The board directed Assistant Superintendent Dr. Todd Fraley to seek bids for an automated floor scrubber for Smith-Cotton High School. Herren and Board Secretary Barbara Schrader urged Fraley to request borrowing an automated unit to check its effectiveness. Fraley said the autonomous scrubber could save the district a custodial employee position, and that purchase of the scrubber could come from federal ESSER III funds. Board Director Michael Stees noted that the autonomous unit also could free up workers to do more deep cleaning of high-touch surfaces.

Also Monday:

-- The tax rate hearing was set for 6:15 pm Aug. 23, prior to the regular August board meeting. 

-- The district tuition rate for 2021-22 was set at $8,867.68, using the state Department of Elementary and Secondary Education calculator. It is the rate paid by those living outside district boundaries to attend Sedalia 200 schools. 

-- The board approved the Gifted/REACH Program and Special Education Program evaluations. Triplett praised Gifted/REACH program teacher Barbara Todd for her leadership. There are almost 800 students in the Special Education Program, with 13.36 percent of all district students qualifying for services; that percentage is just below the state average, but the district’s percentage is increasing. 

-- Two nominees for the Smith-Cotton Athletic Hall of Fame, Mike Riley and Soloman Watkins, and one nominee for the Activities Hall, Samuel Stokes, were approved for induction during the 2021-22 school year.

--  The assessment manual for the 2021-22 school year was approved with no changes from the previous school year other than the calendar, as was the Professional Development Manual, which has new building-level goals.

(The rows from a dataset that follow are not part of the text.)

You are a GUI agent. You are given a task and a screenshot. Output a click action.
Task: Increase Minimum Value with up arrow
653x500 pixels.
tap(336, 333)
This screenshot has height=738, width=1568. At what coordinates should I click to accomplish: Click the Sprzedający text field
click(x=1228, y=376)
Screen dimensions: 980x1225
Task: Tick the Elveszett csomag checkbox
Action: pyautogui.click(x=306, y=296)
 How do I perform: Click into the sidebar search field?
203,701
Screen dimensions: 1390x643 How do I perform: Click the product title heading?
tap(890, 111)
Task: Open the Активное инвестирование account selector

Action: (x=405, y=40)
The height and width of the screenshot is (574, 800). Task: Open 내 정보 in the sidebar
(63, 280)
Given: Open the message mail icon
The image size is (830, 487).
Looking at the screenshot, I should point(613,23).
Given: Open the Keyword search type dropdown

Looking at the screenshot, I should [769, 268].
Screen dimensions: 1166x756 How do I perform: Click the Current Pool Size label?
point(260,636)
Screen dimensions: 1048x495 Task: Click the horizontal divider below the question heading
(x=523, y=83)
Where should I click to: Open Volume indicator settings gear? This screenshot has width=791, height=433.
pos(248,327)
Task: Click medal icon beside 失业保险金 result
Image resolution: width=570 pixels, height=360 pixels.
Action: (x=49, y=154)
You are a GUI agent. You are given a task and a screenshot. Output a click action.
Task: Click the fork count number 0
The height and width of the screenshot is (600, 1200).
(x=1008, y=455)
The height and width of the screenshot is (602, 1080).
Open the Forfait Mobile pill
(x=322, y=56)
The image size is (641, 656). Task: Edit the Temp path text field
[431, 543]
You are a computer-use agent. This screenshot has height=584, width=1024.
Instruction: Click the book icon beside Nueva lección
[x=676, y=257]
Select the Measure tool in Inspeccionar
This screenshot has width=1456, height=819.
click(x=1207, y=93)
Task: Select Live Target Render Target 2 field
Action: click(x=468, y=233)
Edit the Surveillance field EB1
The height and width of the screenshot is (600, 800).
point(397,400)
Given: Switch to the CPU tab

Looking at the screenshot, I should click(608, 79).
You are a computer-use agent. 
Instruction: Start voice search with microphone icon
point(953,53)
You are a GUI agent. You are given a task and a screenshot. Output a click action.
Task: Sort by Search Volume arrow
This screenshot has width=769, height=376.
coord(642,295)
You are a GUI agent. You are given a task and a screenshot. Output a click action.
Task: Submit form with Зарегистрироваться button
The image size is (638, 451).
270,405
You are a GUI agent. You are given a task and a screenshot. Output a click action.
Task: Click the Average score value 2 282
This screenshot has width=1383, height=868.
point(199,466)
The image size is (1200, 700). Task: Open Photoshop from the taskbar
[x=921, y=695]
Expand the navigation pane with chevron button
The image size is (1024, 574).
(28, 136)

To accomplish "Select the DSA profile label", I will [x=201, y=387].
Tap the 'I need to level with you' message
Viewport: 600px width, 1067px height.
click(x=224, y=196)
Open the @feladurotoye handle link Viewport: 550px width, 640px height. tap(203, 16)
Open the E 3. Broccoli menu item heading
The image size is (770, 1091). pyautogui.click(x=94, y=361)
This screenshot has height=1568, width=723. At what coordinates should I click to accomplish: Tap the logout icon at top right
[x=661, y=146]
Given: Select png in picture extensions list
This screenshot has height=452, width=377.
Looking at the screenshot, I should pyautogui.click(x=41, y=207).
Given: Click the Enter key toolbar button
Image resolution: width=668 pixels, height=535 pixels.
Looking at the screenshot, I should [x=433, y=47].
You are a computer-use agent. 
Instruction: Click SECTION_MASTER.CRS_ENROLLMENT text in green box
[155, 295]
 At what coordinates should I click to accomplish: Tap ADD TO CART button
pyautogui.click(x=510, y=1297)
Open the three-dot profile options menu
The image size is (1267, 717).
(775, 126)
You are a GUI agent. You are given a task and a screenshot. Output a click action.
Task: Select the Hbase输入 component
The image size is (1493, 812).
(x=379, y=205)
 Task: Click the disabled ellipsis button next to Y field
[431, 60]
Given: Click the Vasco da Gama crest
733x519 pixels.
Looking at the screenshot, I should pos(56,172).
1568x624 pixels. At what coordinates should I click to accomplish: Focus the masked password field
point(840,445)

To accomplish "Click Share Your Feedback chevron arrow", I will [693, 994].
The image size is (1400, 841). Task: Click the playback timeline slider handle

-- The board discussed district membership in WeMET, a consortium that assists with development and implementation of educational programs, specifically with dual credit courses. The consortium is based at the University of Central Missouri. Smith-Cotton High Principal Wade Norton said joining WeMET opens the entire UCM catalog to S-C students.

-- The purchase of a vehicle to be used by the district’s director of Safety and Security was discussed. Options from the Missouri State Highway Patrol’s fleet surplus are being considered.

-- Per diem rates for the 2021-2022 school year will remain at the rates used in the 2020-2021 school year (meals at $40 per day and mileage at 54 cents per mile).

-- The board acknowledged a donation from Lowe’s of cleaning and sanitization supplies.